[lkb] Script LKB to tokenize a document

Wed Mar 6 23:12:15 CET 2013

hi noa,

tokenization is not the primary purpose of the LKB software, even
though the LKB includes several options for tokenizing text.  i am
guessing you might be interested in the REPP machinery (Regular
Expression Pre-Processor), discussed by Dridan & Oepen (2012)
in ACL?  REPP itself is just a framework for tokenization, and the
LKB does include an implementation of REPP (although i would
suggest you rather use the REPP implementation bundled with
the PET parser).  to apply REPP for tokenzation, one will need a
set of rules, in the format described at

  http://moin.delph-in.net/ReppTop

for english at least, there is a set of REPP rules aiming to comply
with the tokenization standards of the venerable Penn Treebank.
i imagine these rules might work reasonably well for some other
(similar, in terms of orthographic conventions) languages.  also,
one of the goals in REPP is of course easy customization, so a
user should not find it too difficult to fine-tune tokenization rules.

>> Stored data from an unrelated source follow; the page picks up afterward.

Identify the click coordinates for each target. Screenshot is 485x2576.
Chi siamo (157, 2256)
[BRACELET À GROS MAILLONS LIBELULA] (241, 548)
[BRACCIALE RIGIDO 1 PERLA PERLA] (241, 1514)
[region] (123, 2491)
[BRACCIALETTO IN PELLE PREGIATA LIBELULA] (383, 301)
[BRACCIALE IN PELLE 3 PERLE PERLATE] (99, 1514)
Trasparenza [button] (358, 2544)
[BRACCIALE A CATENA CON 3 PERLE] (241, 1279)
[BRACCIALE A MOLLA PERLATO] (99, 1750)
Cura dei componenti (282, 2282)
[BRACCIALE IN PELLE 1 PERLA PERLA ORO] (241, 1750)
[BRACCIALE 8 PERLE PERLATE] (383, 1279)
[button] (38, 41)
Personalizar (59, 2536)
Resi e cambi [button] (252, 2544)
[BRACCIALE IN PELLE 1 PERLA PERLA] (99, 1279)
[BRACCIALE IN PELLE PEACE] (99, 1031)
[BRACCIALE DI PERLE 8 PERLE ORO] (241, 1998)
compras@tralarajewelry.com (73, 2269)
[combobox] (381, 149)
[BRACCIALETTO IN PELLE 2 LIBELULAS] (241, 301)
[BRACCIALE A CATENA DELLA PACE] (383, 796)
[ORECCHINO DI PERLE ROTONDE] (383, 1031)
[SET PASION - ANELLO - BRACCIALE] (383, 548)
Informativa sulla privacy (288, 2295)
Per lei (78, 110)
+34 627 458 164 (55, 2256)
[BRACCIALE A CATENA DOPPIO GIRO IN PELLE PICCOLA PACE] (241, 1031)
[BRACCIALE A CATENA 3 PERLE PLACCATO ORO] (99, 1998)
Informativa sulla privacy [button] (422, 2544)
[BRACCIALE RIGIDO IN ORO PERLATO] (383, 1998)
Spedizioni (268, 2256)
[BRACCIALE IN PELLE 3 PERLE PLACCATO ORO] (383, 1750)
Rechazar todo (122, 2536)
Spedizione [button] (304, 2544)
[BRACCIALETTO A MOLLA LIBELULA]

if this is in the general direction you wanted to go, i recommend
you obtain PET and the ERG (which includes tokenization rules
for english) as part of the LOGON tree (which should run ‘out of
the box’ on any reasonably recent Linux machine), see:

  http://moin.delph-in.net/ErgProcessing

however, rather than full parsing, you would probably opt to just
run the tokenization phase of PET.  there is no script support in
the LOGON tree for that, but it should work to do something like
the following:

  cd $LOGONROOT
  echo "Kim didn't arrive in Berlin." \
  | cheap -t -repp -preprocess-only=yy ./lingo/erg/english

this way, the PET parser (‘cheap’) will read one line of input
from stdin (one sentence-like unit), tokenize, and print the
resulting token sequence to stdout.  the syntax used for the
output is what we call the YY token format, e.g.

(1, 0, 1, <0:3>, 1, "Kim", 0, "null")
(2, 1, 2, <4:7>, 1, "did", 0, "null")
(3, 2, 3, <7:10>, 1, "n't", 0, "null")
(4, 3, 4, <11:17>, 1, "arrive", 0, "null")
(5, 4, 5, <18:20>, 1, "in", 0, "null")
(6, 5, 6, <21:27>, 1, "Berlin", 0, "null")
(7, 6, 7, <27:28>, 1, ".", 0, "null")

for further background, please see:

  http://moin.delph-in.net/PetInput

i must admit, the above seems like a relatively heavy-handed
solution to me, if all you want to do is tokenization.  i expect
there are much more lightweight, PTB-compliant tokenizers
readily available, even though Dridan & Oepen (2012) might
suggest that the combination of REPP with the ERG rules is
more PTB-compliant than some of the more standard tools.

nb: all of the above presumes sentence-segmented text, i.e.
sentence boundary detection prior to tokenization.  there is
a survey article by Read et al. (2012) in COLING reviewing
common tools for sentence segmentation, and in fact some
of them (including the best-performing one, called tokenizer)
can also perform tokenization.  maybe try that first, rather
than digging into the full DELPH-IN toolchain?

best wishes, oe

On Tue, Mar 5, 2013 at 10:00 AM, Noa Patricia Cruz Diaz
<noa.cruz at dti.uhu.es> wrote:
> Dear All,
>
> I am new using LKB so sorry for my misinformation. I would like to tokenize
> a set of documents but I don't know how to do it in a bach mode.
>
>
>
> Would anyone have a script for doing it? Or maybe someone knows the steps to
> follow. I would be grateful!
>
>
>
> Thank you.